I'm not sure about for expanded models, but pooling GPU's is effectively what the Stable Diffusion servers have set up for the AI bots. Bunch of volunteers/mods run a SD public server and are used as needed - for a 400,000+ discord server I was part of moderating this is quite necessary to keep the bots running with a reasonable upkeep for requests.
I think the best we'll be able to hope for is whatever hardware MythicAI was working on with their analog chip.
Analog computing went out of fashion due to it's ~97% accuracy rate and need to be build for specific purposes. For example building a computer to calculate the trajectory of a hurricane or tornado - the results when repeated are all chaos but that's effectively what a tornado is anyway.
MythicAI went on a limb and the shortcomings of analog computing are actually strengths for readings models. If you're 97% sure something is a dog, it's probably a dog and the 3% error rate of the computer is lower than humans by far. They developed these chips to be used in cameras for tracking but the premise is promising for any LLM, it just has to be adapted for them. Because of the nature of how they were used and the nature of analog computers in general, they use way less energy and are way more efficient at the task.
Which means that theoretically one day we could see hardware-accelerated AI via analog computers. No need for VRAM and 400+ watts, MythicAI's chips can take the model request, sift through it, send that analog data to a digital converter and our computer has the data.

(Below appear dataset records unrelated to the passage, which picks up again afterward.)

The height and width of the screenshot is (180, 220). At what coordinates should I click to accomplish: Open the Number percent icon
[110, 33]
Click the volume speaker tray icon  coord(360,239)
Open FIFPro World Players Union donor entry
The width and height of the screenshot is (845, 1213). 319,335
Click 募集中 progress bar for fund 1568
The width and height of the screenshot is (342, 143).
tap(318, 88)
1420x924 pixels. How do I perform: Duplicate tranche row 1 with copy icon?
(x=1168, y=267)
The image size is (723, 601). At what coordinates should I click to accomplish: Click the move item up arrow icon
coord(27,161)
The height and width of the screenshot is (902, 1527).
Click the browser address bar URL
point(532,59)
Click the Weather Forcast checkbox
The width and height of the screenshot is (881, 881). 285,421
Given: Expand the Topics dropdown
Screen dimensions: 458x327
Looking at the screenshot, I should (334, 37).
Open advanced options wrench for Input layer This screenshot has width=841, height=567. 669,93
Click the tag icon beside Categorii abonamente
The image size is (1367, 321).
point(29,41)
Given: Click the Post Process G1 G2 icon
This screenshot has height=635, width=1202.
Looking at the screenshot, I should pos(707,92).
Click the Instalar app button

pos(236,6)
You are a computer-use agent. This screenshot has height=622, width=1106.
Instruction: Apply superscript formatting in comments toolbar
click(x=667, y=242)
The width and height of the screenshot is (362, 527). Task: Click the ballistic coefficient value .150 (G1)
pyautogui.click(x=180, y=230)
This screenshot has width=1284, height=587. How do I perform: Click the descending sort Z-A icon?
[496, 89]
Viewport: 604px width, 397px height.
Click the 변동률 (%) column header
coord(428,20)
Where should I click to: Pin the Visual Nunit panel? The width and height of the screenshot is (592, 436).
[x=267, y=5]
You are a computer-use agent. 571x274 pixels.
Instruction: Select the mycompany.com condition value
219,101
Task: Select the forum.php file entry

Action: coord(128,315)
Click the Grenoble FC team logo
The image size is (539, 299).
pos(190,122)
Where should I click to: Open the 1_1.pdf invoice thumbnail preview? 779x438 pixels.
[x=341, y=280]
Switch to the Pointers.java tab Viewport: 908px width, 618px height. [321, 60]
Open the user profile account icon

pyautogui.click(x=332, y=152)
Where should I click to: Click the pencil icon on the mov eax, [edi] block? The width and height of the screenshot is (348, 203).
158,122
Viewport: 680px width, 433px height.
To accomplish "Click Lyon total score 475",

Veritasium has a decent video on the subject, and while I think it's a pipe dream to one day have these analog chips be integrated as PC parts, it's a pretty cool one and is the best thing that we can hope for as consumers. Pretty much regardless of cost it would be a better alternative to what we're currently doing, as AI takes a boatload of energy that it doesn't need to be taking. Rather than thinking about how we can all pool thousands of watts and hundreds of gigs of VRAM, we should be investigating alternate routes to utilizing this technology.